Legenda Gunung Batok
Selain penasaran dengan jalur pendakian dan pemandangan sekeliling dari puncaknya, tak lengkap kalau tidak cari tahu tentang legenda yang ada. Ternyata, batok itu adalah tempurung kelapa yang dilemparkan oleh Resi Bima saat marah, kemudian lama-lama membesar membentuk gunung.
Ceritanya, zaman dahulu hiduplah Rara Anteng, putri salah satu selir raja Majapahit, yang sangat cantik jelita. Dia menaruh hati pada Jaka Seger, putra seorang brahmana yang rupawan. Kisah cinta mereka tidak berjalan mulus, ketika hadir Resi Bima yang ingin meminang Rara Anteng. Kalau Rara Anteng menolak, seluruh desa bisa dihancurkan.
Rara Anteng akhirnya menyetujui dengan memberikan syarat. Resi Bima harus bisa membuat lautan yang berada tepat di puncak Gunung Bromo hanya dalam satu malam. Dengan bantuan penghuni gunung Bromo, Resi Bima berubah menjadi raksasa dan mulai mengeruk lahan datar dengan menggunakan tempurung kelapa.
Untuk menggagalkan hal tersebut, Rara Anteng meminta bantuan para perempuan untuk menumbuk lesung dan para pria untuk menyalakan api dari ilalang kering agar tampak seperti fajar dan ayam pun berkokok, berbunyi bersahutan. Mirip seperti kisah Roro Jonggrang ya, hehehe…
Melihat fajar menyingsing, sang raksasa pun kecewa karena gagal mendapatkan Rara Anteng. Saking kesalnya, tempurung kelapa itu dilemparkannya begitu saja. Tempurung itu terhempas dan jatuh tengkurap di atas tanah. Tanpa disangka, tempurung itu membesar dan menjelma menjadi gunung Batok. Sedangkan, lautan yang belum selesai dan tidak berair itu disebut Segoro Wedi.
Pendakian ke Gunung Batok
Pergi di musim penghujan bulan Oktober 2022 memang bikin was-was. Bisa jadi hujan seharian, bisa juga sore baru turun hujan. Syukurlah, keberuntungan menyertai. Seharian cuaca cerah. Panas menyengat malah.

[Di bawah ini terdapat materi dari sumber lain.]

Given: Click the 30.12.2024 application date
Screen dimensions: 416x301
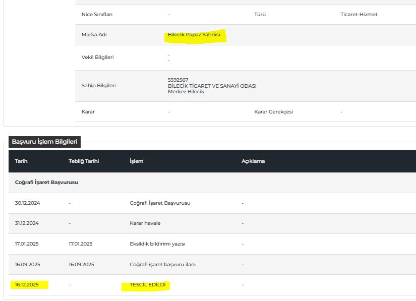Looking at the screenshot, I should coord(27,203).
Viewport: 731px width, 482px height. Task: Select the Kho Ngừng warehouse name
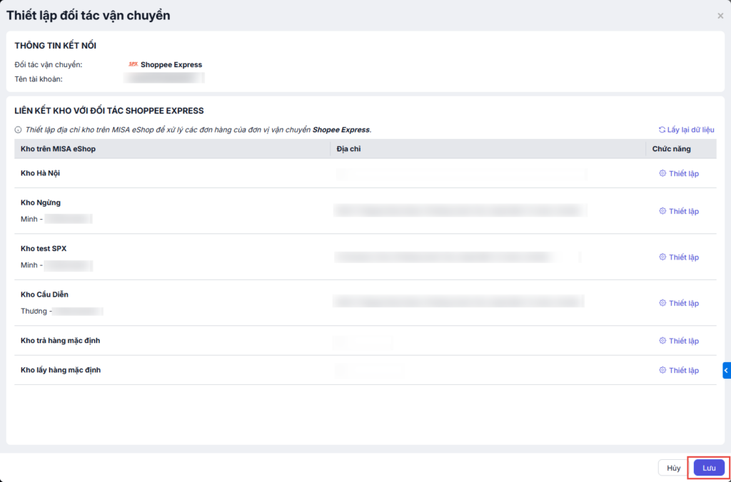tap(41, 202)
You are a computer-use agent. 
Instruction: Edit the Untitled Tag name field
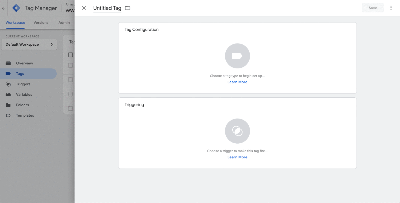point(107,8)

Tidak ada plang khusus sebagai penanda jalur. Bergerak mendekat ke warung di dekat bangunan toilet kaki Bromo dan bertanya kepada ibu penjual warung. Ternyata jalan masuknya ada di dekat warung tersebut. Jalurnya sudah ada. Treknya adalah naik ke salah satu guratan, yang kalau difoto tampak eksotis itu. Wah sepertinya harus bersiap dengan tanjakan sejak awal.

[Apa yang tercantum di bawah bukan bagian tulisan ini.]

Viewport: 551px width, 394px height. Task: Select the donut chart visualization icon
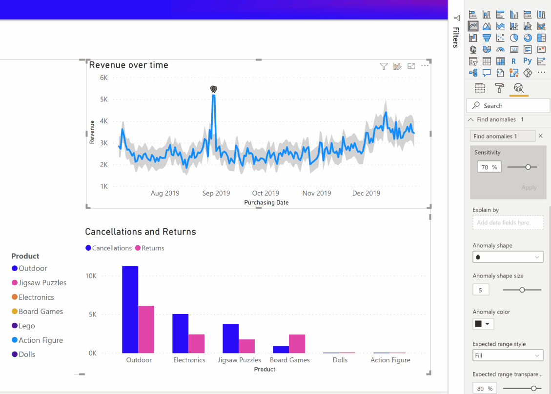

Jalurnya didominasi dengan bebatuan dan pasir. Tidak lebar. Kiri kanan semak belukar yang lumayan rapat, karena memang jarang ada yang mendaki. Sesekali harus melewati jalur sempit yang diapit bebatuan. Paling keren tapi ngeri sedap adalah saat melewati jalur tipis dengan lereng curam di sisi kiri kanan.
Di tengah perjalanan, sempat noleh ke belakang. Mulai tampak pura di bawah bagai titik-titik kecil di tengah lautan pasir. Di sisi kiri, tangga Bromo pun tampak seperti garis dari kejauhan.
Hampir keseluruhan medannya nanjak. Tak jarang lutut ketemu dengan dahi. Ada bonus datar sedikit lah. Tidak ada lahan luas selama jalur pendakian, sehingga memang tidak memungkinkan mendirikan tenda.
Satu jam perjalanan sambil foto-foto, akhirnya sampai juga di puncak. Lahan luas, tanpa penanda apa-apa. Di seberang membentang kawah Bromo. Tampak begitu besar dan serasa dekat. Sungguh memesona. Puncak Gunung Batok ini berada di ketinggian 2.440 mdpl, sedikit lebih tinggi dari puncak Bromo yang berada di 2.329 mdpl.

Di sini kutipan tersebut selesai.